§ **Parts of the exercise**
(1) In the forum post below, what memory threshold did the worker exceed before restarting?
(2) Check each statement against the forum post below and answer yes or no, quoting the words that decide it: (a) The writer knows where to find the worker logs. (b) The to_parquet call partitions the data on UnderlyingSymbol. (c) Each resulting file has a single partition.
(3) Shorten the paragraph of the forum post below that begins "And, I basically get the desired result", keeping its main facts.

§ **Supplied text**
[start]
ValueError: Could not find dependent ('group-shuffle-0-2eb6f1e40148076067c9f27b831be488', (5, 2)).  Check worker logs
distributed.nanny - WARNING - Restarting worker
distributed.nanny - WARNING - Worker exceeded 95% memory budget. Restarting
distributed.nanny - WARNING - Restarting worker

I am not sure where to check "worker logs".

This feels like something fairly simple that should just "work" yet I have spent a lot of time on it so I must be doing something wrong.

Additionally, I have tried this:

test_parquet = dd.read_parquet(TEST_PARQUET, engine='pyarrow')
test_parquet.to_parquet(PARQUET_WORKING + 'test_2017_symbol.parquet.brotli',
                        compression='brotli',
                        partition_on='UnderlyingSymbol')

And, I basically get the desired result, except that each of the resulting files has 100 partitions and they are now small enough I'd prefer a single partition, which is why I am trying the set_index method above, but now I want to know what the "right" way to do this is.
[end]
§ **Data provided**
[start]
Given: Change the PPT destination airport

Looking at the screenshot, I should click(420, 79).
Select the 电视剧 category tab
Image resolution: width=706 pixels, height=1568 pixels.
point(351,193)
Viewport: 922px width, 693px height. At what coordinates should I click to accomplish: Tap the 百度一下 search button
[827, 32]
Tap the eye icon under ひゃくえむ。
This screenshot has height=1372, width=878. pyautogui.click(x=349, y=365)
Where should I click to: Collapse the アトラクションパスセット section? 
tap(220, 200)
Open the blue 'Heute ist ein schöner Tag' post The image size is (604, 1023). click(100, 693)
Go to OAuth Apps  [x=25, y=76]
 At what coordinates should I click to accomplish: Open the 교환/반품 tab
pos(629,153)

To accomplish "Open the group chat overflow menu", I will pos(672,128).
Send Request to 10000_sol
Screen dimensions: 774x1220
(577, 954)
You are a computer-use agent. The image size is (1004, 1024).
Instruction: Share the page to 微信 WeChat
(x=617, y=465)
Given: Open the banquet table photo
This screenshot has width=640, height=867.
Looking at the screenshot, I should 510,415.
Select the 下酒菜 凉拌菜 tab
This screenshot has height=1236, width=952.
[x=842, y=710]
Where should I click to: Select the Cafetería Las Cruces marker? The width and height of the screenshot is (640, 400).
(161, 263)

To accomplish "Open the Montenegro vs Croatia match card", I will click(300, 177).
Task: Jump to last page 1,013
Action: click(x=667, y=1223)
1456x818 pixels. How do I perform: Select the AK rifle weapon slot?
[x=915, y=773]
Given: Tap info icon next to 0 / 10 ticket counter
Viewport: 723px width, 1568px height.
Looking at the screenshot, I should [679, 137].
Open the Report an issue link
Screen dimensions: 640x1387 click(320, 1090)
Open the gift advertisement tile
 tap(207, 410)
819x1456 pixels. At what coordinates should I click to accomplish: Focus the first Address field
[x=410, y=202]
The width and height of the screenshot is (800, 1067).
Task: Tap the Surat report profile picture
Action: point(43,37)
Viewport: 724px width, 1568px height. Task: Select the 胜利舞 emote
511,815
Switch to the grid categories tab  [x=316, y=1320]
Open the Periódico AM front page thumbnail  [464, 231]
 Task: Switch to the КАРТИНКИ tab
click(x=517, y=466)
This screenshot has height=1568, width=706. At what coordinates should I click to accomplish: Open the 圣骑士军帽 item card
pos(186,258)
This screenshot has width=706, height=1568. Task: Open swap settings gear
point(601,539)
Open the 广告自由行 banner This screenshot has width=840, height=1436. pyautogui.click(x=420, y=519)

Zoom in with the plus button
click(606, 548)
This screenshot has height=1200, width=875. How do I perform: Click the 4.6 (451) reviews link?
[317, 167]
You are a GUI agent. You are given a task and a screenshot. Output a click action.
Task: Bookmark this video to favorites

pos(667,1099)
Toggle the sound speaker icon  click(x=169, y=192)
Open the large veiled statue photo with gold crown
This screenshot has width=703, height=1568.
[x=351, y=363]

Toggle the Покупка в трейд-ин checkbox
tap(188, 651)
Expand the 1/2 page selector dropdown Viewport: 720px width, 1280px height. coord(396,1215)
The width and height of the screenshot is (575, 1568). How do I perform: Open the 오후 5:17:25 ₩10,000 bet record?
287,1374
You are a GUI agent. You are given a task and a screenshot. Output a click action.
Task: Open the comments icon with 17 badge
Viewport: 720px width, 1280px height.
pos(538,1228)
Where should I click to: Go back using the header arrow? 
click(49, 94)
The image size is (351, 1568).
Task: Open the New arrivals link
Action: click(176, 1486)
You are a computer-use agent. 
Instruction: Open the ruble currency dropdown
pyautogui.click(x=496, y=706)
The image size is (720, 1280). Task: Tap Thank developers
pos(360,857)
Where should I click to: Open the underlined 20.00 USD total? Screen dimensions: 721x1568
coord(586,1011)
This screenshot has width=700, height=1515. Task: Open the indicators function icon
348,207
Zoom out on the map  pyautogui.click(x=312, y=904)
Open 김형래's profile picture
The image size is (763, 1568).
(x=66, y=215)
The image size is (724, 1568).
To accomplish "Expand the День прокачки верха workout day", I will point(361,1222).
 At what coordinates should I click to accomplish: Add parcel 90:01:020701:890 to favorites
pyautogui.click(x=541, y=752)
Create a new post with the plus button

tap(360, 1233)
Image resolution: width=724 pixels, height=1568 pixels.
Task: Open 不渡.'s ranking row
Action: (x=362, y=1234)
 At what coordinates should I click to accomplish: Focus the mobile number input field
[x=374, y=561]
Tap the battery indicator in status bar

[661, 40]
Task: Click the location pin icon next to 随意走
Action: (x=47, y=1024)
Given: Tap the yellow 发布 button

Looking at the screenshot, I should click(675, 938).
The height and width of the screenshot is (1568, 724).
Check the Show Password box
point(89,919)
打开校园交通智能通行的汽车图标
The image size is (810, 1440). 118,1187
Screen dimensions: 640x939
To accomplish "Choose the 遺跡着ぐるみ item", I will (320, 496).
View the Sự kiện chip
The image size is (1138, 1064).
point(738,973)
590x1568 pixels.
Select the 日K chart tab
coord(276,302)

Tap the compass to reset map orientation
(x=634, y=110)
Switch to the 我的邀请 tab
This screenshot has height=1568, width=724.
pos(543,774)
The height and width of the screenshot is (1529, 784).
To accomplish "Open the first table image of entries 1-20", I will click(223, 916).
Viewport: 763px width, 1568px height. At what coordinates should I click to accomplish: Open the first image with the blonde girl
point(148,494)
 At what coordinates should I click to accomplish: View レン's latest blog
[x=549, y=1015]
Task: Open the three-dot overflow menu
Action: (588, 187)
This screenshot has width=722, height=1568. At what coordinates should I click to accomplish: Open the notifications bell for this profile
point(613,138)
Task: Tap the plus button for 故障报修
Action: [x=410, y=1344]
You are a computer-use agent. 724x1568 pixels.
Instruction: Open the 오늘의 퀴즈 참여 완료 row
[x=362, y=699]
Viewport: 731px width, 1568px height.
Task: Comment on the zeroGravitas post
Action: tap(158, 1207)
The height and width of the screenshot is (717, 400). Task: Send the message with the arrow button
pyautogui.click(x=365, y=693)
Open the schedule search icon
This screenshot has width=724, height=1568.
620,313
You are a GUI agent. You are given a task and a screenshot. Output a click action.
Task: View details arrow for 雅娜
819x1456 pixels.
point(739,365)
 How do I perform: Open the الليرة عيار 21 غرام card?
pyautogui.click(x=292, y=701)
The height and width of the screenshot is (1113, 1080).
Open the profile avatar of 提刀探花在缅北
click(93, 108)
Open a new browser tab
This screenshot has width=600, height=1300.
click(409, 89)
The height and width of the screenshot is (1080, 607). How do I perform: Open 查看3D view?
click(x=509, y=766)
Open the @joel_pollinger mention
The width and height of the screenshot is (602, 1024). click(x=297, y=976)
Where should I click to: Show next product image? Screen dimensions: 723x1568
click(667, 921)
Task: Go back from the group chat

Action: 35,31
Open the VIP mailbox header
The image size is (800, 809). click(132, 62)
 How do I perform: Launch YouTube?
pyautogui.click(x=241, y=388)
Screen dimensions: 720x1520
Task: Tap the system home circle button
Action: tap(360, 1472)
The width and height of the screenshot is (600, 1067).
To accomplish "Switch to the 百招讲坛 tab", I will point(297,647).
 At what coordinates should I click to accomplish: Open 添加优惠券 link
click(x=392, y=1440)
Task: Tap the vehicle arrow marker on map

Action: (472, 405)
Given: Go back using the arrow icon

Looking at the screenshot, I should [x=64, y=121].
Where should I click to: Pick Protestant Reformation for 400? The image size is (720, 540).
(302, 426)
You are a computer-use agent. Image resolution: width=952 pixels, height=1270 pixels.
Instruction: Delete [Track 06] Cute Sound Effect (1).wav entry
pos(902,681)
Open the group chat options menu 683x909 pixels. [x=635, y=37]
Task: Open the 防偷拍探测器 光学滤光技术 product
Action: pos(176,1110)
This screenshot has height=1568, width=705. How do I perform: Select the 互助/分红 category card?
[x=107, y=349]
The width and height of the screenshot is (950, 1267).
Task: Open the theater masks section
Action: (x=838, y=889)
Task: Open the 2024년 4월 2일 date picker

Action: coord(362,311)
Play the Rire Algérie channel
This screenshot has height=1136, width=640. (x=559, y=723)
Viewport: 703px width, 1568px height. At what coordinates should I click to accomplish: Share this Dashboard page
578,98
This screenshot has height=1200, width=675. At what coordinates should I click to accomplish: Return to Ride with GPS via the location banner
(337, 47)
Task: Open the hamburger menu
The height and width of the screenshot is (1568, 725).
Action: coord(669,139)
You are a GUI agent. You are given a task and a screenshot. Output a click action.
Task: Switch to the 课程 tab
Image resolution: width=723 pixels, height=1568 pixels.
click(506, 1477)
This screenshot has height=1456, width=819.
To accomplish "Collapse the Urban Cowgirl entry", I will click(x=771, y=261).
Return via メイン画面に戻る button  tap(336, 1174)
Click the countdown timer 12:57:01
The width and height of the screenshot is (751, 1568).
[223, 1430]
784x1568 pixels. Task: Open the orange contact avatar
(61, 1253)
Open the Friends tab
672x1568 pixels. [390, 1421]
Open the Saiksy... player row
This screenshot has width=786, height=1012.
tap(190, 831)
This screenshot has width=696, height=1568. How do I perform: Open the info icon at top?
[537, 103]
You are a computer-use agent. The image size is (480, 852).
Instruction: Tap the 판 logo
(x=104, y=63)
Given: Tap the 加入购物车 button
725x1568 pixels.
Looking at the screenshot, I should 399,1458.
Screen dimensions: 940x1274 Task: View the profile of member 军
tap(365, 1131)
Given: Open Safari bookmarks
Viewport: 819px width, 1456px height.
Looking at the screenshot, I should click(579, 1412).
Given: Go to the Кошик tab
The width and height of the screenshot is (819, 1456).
[end]
§ **The responses**
(1) 95% of its memory budget.

(2)
(a) No: "I am not sure where to check "worker logs"."
(b) Yes: "partition_on='UnderlyingSymbol'"
(c) No: "each of the resulting files has 100 partitions"

(3) The to_parquet approach nearly works, but each output file has 100 partitions. The files are small enough that one partition each would be better, which is why the writer is trying the set_index method, and the writer now wants to know the right way to do this.